Only the lines from the one containing "The height and" through the end of the data are wanted, reproduced exactly and without pictures.

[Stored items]
━━━━━━
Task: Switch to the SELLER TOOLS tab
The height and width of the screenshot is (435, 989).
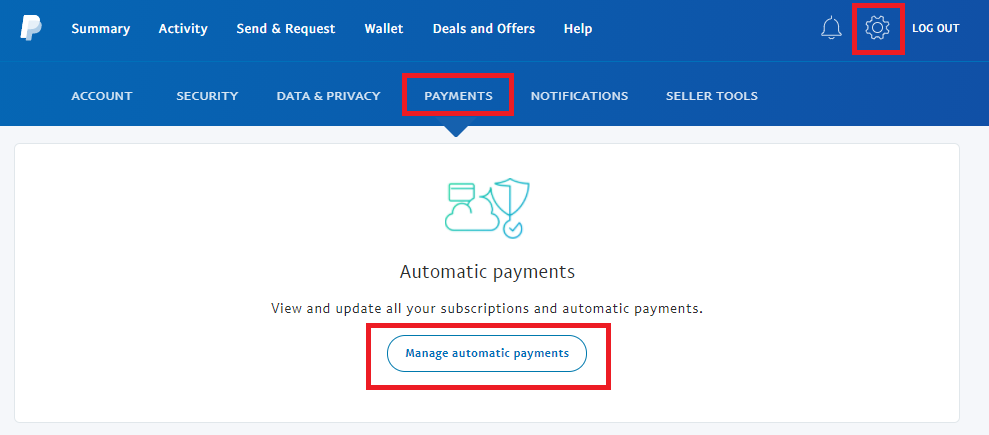Action: point(711,96)
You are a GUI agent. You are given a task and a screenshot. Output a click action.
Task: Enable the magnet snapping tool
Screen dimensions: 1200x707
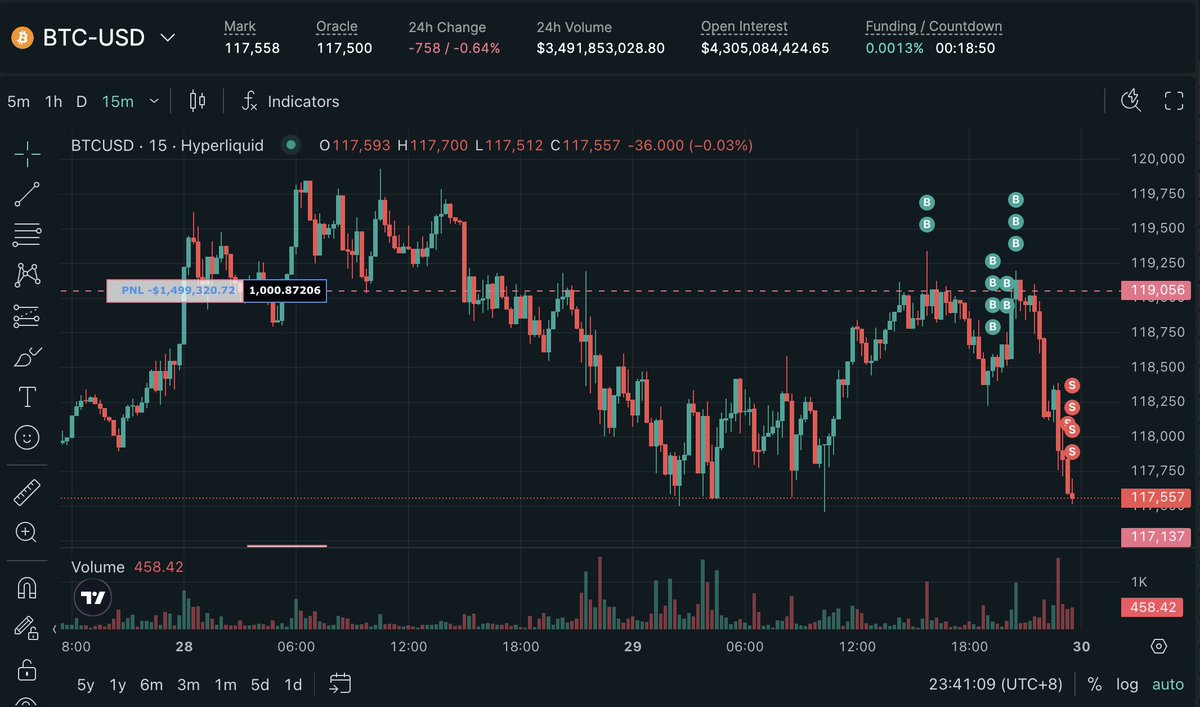[x=26, y=589]
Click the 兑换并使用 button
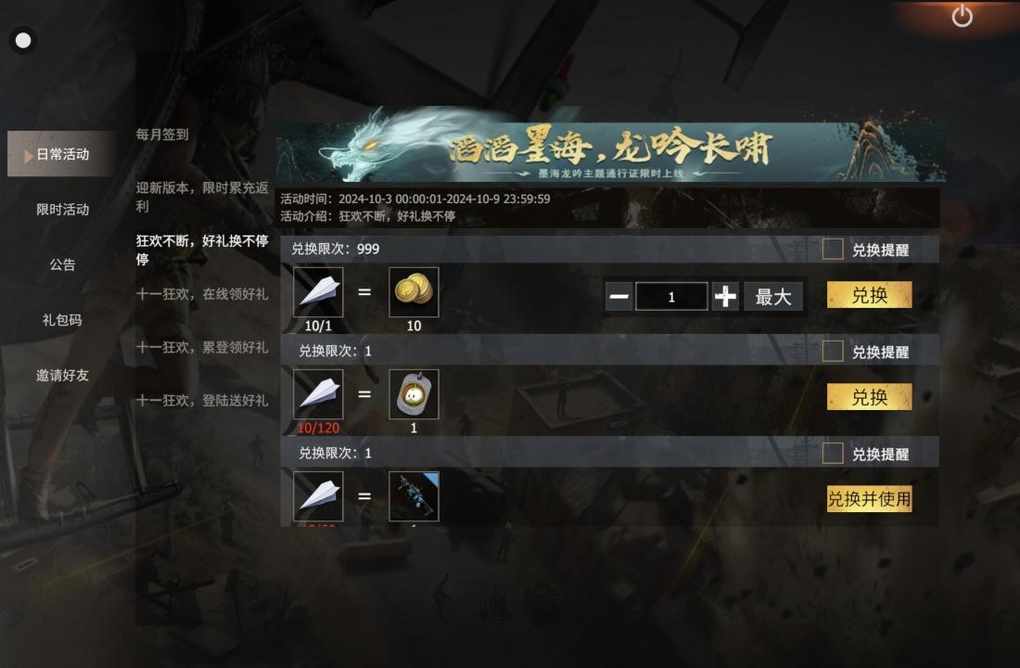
━━━━━━
**RESPONSE FOR THIS EXERCISE**
The height and width of the screenshot is (435, 989).
Action: point(711,96)
You are a GUI agent. You are given a task and a screenshot. Output a click action.
Task: Enable the magnet snapping tool
Screen dimensions: 1200x707
[x=26, y=589]
Click the 兑换并使用 button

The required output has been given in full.